Annual Allowance – Changes announced in the 2015 Summer Budget

The 2015 Summer Budget announced some important changes to the annual allowance – this is the maximum value of pension that you can earn in any year without incurring tax penalties. The main changes will first apply in the 2016/17 tax year.

The key change announced is that the standard annual allowance of £40,000 will be reduced for those whose total income is above £150,000. In working out whether your income is above £150,000, you need to include the increase in value of your pension over the tax year – broadly this is 16 times the increase in your pension during the year. This is called "adjusted income". For every £2 of adjusted income you have over £150,000, your annual allowance will be reduced by £1. The maximum reduction is £30,000, leaving an annual allowance of £10,000. So once your income is over £210,000, there is no further reduction. If your taxable income - after pension contributions and other reliefs - is £110,000 or less, then these rules will not apply.

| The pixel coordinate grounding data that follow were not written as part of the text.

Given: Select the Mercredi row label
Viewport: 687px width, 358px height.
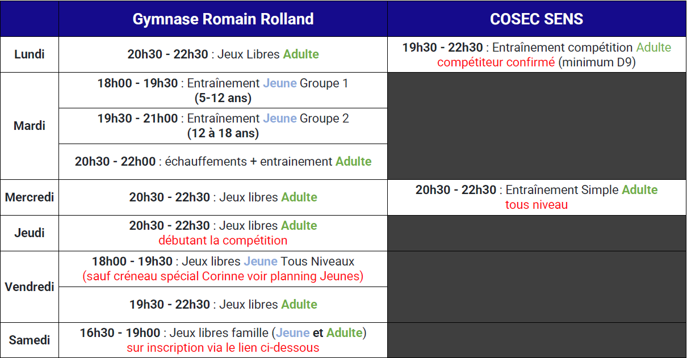Looking at the screenshot, I should [x=30, y=197].
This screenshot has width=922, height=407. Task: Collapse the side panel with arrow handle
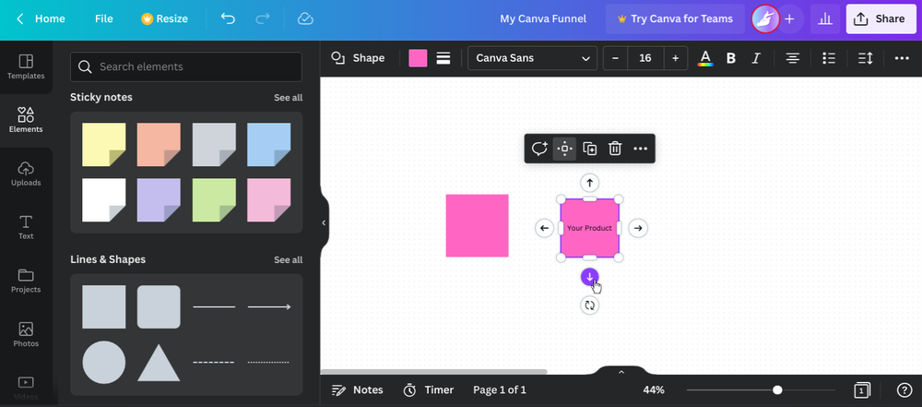coord(324,222)
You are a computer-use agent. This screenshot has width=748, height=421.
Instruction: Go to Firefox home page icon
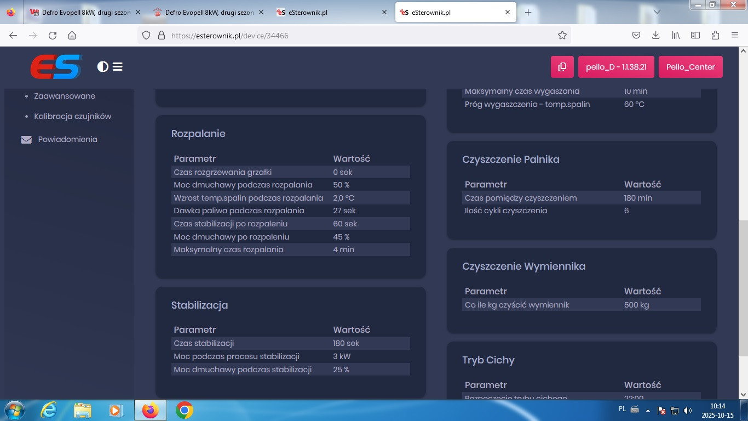click(72, 36)
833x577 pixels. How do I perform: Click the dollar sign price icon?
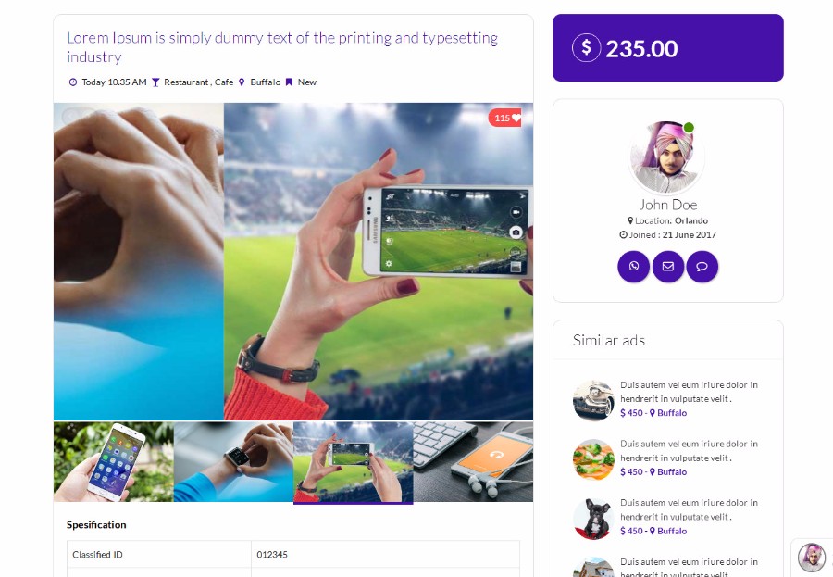pyautogui.click(x=586, y=48)
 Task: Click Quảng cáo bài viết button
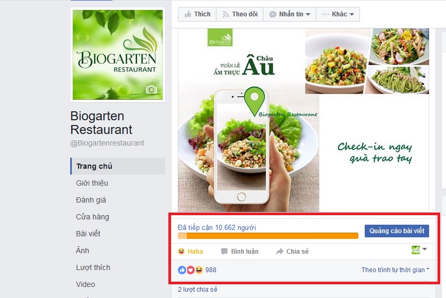coord(397,231)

For TPS, it is currently the value of your pension accrual from 1 April to 31 March each year that is used for testing against the annual allowance. However, this is also changing. Starting with the 2016/17 tax year, the value of your pension accrual in a particular tax year will be used in the assessment. The rules for the 2015/16 tax year are more complicated while we move to the new regime discussed above but are expected to be better for TPS members than the existing annual allowance test.

As the changes to the annual allowance are very complicated, we would recommend that you get independent financial advice if you think you may be affected by the changes.